In a recent ICAN meeting, I was thrilled to hear from two trail-blazing doctors who are offering gentle cesareans. These are examples of some of the things discussed:
- Soft music and aromatherapy allowed.
- Doula allowed, in addition to a husband’s support.
- Mom elevated a bit to see baby come out.
- Baby given time to acclimate to the outside by being brought out gently and gradually allowing for a gentle squeeze (which also helps to clear baby’s lungs).
- Clamping and cutting the cord is delayed.
- Baby, if vigorous, is brought skin to skin on mom with all assessments done there.
- Breastfeeding is initiated right in the OR.
- No casual chit chat amongst the surgical team—all focus on family.
- Communication with the mom about what is happening during the surgery.
- Photographs and videos allowed.
- Utilizing relaxation or hypnosis techniques to stay calm.
IMMEDIATELY AFTER BIRTH
- Immediate skin-to-skin contact after birth is ideal. As a doula, I’ve had a couple of clients who were able to hold their baby skin-to-skin in the operating room. One of the hospitals I go to has a standard procedure of putting baby skin to skin with dad in the OR. Dad removes his shirt and puts on a hospital gown open in the front in order to receive the baby. I still think going to mom is best, but it would be good to offer the family a choice, and perhaps to encourage the shirt off prep for the partner in case the mother doesn’t feel up to having the baby while surgery is still in progress.
- If skin to skin contact is not possible, a mom can request to see the baby as soon as possible and that baby be within her sight while they do the assessments.
- A mom may want to request a chance to kiss her baby, nuzzle her cheek to cheek, and sniff the top of the baby’s head.

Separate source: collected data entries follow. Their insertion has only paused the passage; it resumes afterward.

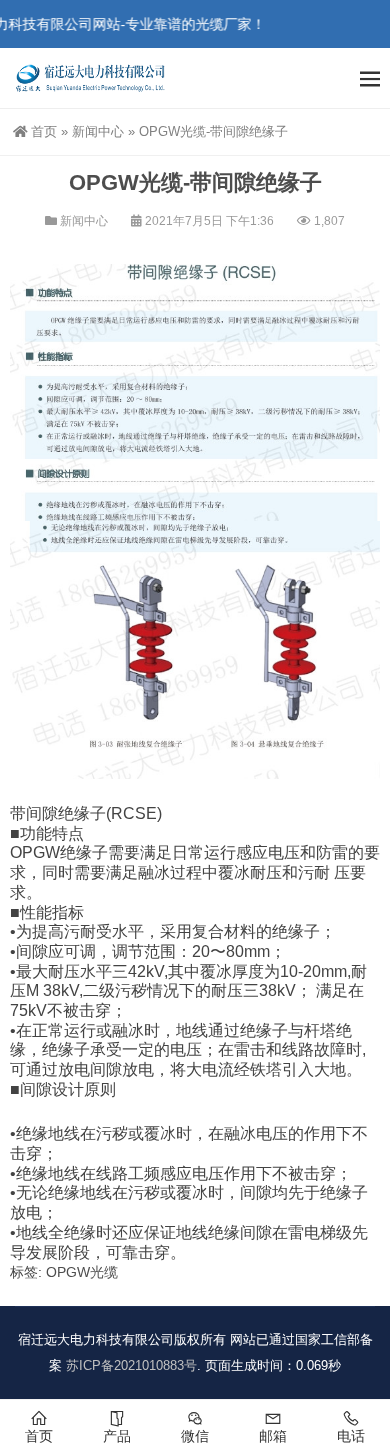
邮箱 (273, 1436)
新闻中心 (98, 131)
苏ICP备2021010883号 (131, 1365)
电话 (351, 1436)
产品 (117, 1436)
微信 (195, 1436)
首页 (44, 131)
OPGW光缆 (82, 1272)
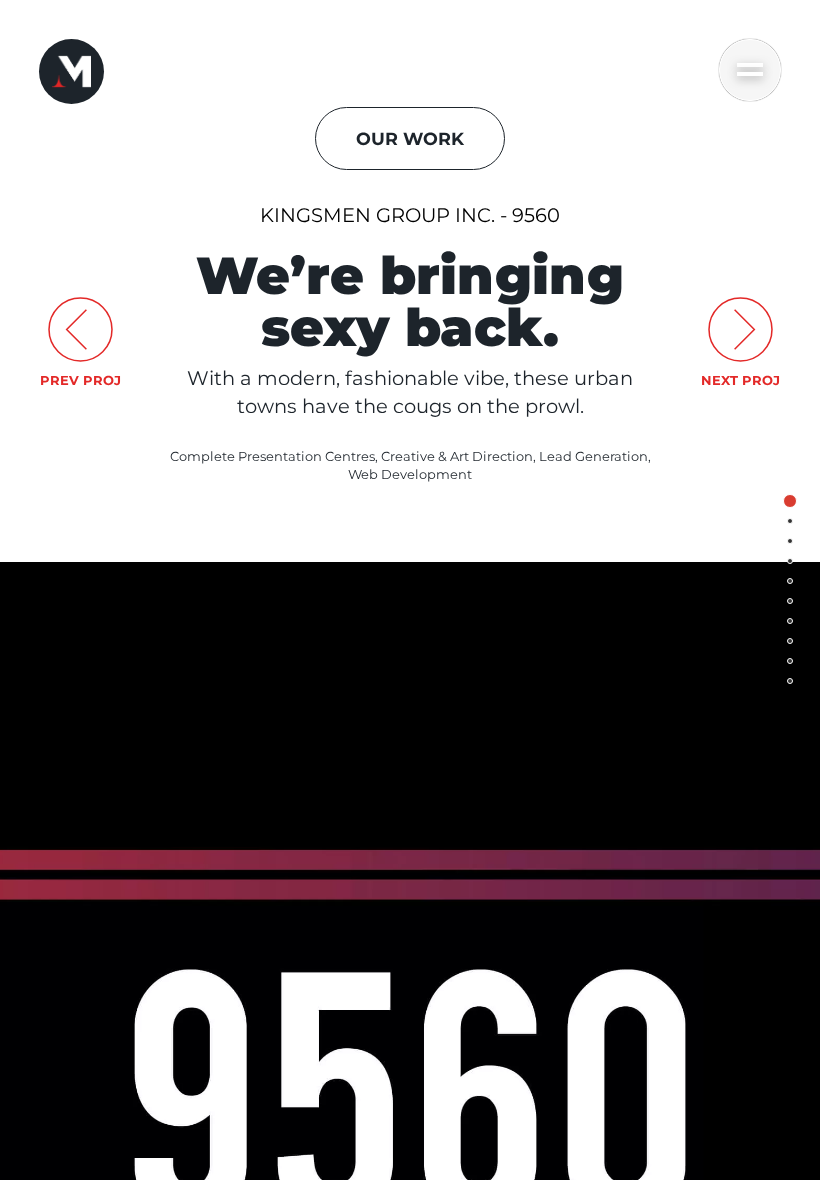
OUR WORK (410, 138)
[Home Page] (71, 71)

This is a major hormone release spot, and a newborn baby has a unique smell that fades if they bathe the baby. This can aid in the bonding process. All this is best done as soon as possible, even while mom is still in surgery.

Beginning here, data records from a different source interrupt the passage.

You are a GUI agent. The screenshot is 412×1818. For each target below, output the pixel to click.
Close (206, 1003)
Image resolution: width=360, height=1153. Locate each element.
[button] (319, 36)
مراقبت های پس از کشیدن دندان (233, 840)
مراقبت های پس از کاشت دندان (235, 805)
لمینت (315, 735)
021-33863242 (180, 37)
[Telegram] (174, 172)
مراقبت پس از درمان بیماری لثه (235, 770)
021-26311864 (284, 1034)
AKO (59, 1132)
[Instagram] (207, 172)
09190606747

- If baby has to go to the nursery, a dad can accompany the baby and stay with the baby for as long as the mother desires, making sure that the baby’s in an incubator with hands-in access, or even allowed skin-to-skin time with Dad if possible.

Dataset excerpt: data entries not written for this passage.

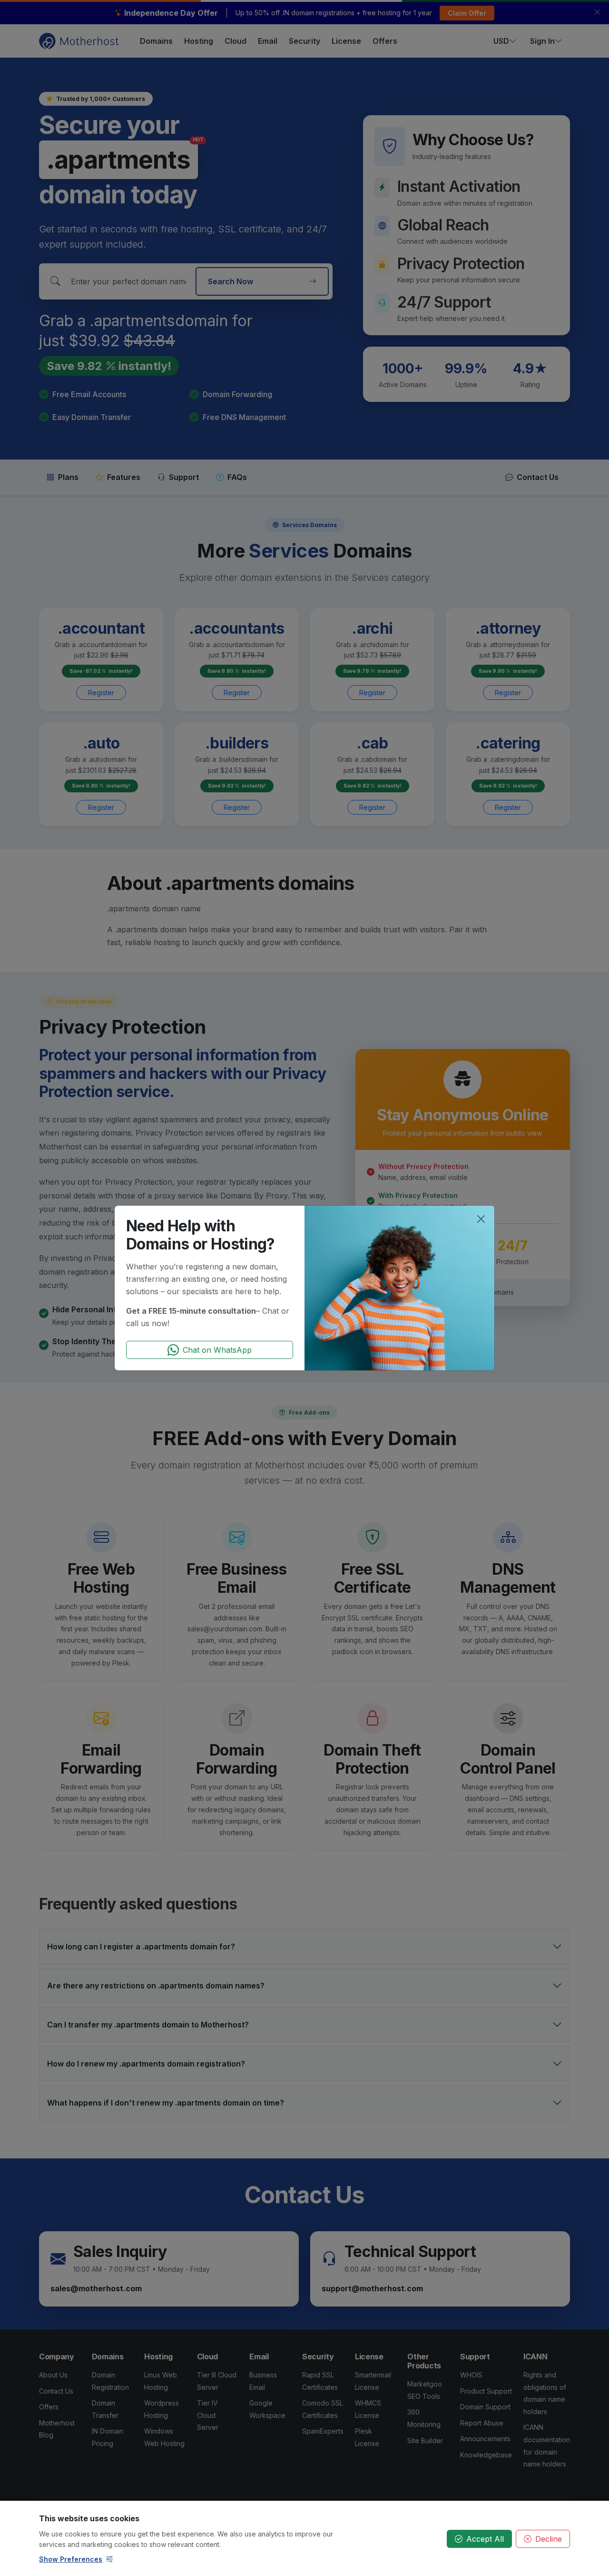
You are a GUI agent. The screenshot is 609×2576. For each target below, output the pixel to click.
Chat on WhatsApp (217, 1350)
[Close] (481, 1219)
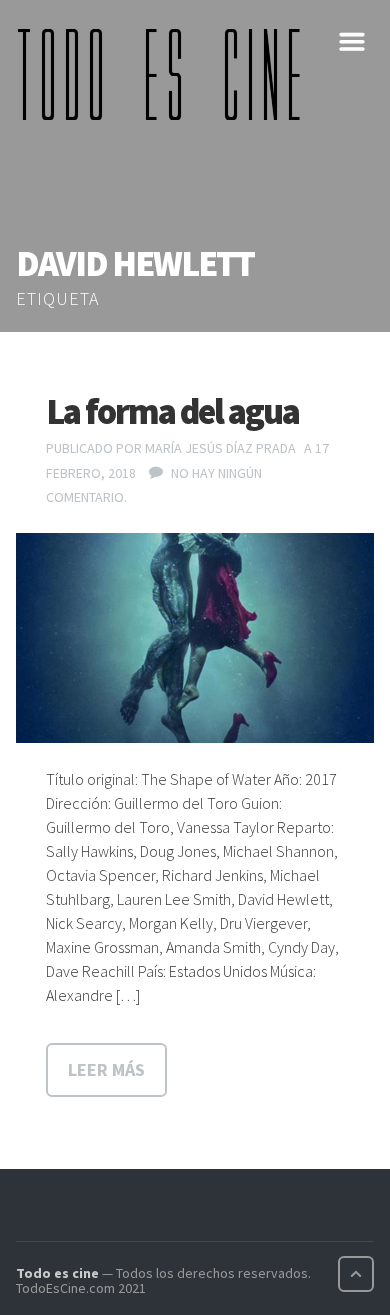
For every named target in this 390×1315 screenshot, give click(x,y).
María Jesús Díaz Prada (220, 448)
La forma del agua (172, 411)
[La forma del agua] (195, 637)
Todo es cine (57, 1273)
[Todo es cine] (166, 74)
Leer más (106, 1069)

- If a separation is necessary and dad goes with baby, a doula (or loving family member) is a wonderful help so that mom doesn’t have to recover alone.
- Post-cesarean, I encourage family members to stay with mom on a rotation, so that she can have the baby with her at all times and facilitate breastfeeding. One family negotiated with hospital staff to allow someone to be with her all night too, so she could still have rooming-in.
- Cesarean mothers also need more long-term help and support in the first months of their babies’ lives. Creating a schedule of postpartum helpers, childcare, and meals can allow moms to focus on bonding, breastfeeding, and healing.
- If the cesarean was a change of plans, or happened under emergency circumstances, having a completely non-judgmental support network around the mother at this time can help turn a less than ideal situation into a more sacred event.
- Keeping a mental record of and/or writing down all of the events leading up to the cesarean can make understanding and coping with it afterward so much easier. Asking for input from others who were there and getting hospital records can also help a woman understand things better.
- A cesarean birth is not a failure. However, should a woman ever feel that way, she is not alone. There are many women who have been through what she has (including myself), and it will be of great benefit if she will seek someone supportive to talk to. (If needed, see “Healing from a Traumatic Birth,”)
Some great resources for planning a family-centered cesarean can be found online through ICAN (International Cesarean Awareness Network)
 this approach is based on the writings of Dr. Nick Fisk from the UK.